SUPPLIED MATERIAL:
----

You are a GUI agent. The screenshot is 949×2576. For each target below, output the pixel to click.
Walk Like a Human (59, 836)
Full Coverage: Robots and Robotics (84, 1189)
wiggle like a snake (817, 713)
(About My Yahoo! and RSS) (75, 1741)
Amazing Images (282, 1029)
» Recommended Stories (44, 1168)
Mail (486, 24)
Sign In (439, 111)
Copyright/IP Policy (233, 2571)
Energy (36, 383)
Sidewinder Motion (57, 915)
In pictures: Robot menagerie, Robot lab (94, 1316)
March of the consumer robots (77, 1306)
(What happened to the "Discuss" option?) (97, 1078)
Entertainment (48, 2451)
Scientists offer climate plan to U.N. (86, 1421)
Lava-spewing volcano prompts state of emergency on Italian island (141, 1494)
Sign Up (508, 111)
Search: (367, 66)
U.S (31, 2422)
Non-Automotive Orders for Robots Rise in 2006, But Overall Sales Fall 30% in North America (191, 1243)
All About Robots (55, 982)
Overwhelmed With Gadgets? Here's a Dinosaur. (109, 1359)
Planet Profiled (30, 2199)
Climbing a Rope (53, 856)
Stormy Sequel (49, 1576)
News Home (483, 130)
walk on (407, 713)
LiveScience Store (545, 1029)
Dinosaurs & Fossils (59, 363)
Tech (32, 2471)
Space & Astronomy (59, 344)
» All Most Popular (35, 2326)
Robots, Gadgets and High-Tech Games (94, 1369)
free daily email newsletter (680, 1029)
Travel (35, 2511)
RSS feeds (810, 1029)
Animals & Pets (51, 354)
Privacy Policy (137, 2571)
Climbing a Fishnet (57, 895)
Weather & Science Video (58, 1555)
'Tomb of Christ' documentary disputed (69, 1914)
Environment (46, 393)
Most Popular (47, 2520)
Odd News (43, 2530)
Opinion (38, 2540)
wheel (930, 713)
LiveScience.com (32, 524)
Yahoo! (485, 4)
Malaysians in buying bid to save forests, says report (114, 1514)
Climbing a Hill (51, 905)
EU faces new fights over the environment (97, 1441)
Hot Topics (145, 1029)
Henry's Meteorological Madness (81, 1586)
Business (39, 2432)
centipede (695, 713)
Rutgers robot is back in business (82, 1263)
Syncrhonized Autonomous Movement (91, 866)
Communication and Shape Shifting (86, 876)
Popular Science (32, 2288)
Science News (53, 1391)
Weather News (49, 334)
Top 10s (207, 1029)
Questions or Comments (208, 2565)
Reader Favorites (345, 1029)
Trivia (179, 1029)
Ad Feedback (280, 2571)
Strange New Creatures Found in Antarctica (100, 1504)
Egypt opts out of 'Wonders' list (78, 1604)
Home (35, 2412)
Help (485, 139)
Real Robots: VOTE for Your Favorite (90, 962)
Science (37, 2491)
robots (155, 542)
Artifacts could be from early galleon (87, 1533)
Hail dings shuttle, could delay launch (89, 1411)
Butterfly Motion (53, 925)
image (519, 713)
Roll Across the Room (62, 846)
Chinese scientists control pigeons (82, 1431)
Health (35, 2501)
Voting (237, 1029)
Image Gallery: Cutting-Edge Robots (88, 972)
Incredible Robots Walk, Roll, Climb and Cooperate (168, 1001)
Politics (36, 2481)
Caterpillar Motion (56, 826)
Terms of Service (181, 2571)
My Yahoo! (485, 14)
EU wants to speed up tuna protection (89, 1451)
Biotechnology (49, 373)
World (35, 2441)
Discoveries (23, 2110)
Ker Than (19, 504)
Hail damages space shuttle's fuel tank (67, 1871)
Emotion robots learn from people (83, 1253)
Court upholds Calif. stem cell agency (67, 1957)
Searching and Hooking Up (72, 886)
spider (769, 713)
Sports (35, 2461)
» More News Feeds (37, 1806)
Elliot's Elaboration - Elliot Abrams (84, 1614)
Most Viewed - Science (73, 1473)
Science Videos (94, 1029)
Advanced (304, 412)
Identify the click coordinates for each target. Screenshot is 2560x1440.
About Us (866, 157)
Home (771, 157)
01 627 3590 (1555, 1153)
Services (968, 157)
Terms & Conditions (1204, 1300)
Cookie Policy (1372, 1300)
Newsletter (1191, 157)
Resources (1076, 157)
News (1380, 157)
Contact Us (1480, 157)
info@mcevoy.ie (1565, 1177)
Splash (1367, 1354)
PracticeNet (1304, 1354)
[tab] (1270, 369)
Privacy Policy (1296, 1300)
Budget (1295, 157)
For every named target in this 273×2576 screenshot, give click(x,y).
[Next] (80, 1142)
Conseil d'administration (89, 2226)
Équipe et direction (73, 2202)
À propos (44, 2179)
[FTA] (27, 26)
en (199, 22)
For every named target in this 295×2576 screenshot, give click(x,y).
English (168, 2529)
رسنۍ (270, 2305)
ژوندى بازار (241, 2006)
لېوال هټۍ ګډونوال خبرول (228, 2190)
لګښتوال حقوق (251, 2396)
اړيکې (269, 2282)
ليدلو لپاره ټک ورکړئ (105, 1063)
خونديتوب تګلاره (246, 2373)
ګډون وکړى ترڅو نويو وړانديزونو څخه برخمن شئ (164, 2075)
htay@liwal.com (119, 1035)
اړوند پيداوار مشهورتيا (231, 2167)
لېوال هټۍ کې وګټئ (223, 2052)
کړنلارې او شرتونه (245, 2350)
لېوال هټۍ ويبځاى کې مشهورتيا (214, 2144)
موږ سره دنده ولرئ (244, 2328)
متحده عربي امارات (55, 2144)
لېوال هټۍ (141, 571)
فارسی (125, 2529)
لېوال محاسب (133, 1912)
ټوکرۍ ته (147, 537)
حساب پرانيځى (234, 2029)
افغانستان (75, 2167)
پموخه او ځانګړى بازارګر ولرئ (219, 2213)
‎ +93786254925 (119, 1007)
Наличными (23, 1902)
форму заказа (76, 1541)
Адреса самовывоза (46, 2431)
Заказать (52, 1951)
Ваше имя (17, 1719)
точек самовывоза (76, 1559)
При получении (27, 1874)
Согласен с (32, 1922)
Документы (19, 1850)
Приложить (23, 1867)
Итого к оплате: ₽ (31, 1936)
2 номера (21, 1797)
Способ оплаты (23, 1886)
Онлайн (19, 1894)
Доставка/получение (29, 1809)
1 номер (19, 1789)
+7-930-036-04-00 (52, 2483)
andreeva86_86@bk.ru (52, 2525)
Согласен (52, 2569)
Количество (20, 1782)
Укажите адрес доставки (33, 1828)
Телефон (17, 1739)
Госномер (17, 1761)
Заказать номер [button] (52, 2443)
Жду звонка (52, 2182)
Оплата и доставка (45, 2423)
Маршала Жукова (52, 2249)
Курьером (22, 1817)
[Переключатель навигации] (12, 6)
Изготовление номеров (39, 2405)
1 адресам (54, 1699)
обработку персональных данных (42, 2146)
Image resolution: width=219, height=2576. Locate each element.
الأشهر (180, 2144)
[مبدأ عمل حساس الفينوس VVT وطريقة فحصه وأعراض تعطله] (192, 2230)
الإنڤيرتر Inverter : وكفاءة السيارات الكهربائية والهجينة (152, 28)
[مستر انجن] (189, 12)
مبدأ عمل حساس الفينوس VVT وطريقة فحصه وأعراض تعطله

----

WORK INSTRUCTION:
The response should hold exactly the lines starting at the line with "فارسی (125, 2529)" and ending at the line with "Адреса самовывоза (46, 2431)", and no other line of the material above.

RESULT OF THIS EXERCISE:
فارسی (125, 2529)
لېوال محاسب (133, 1912)
ټوکرۍ ته (147, 537)
حساب پرانيځى (234, 2029)
افغانستان (75, 2167)
پموخه او ځانګړى بازارګر ولرئ (219, 2213)
‎ +93786254925 (119, 1007)
Наличными (23, 1902)
форму заказа (76, 1541)
Адреса самовывоза (46, 2431)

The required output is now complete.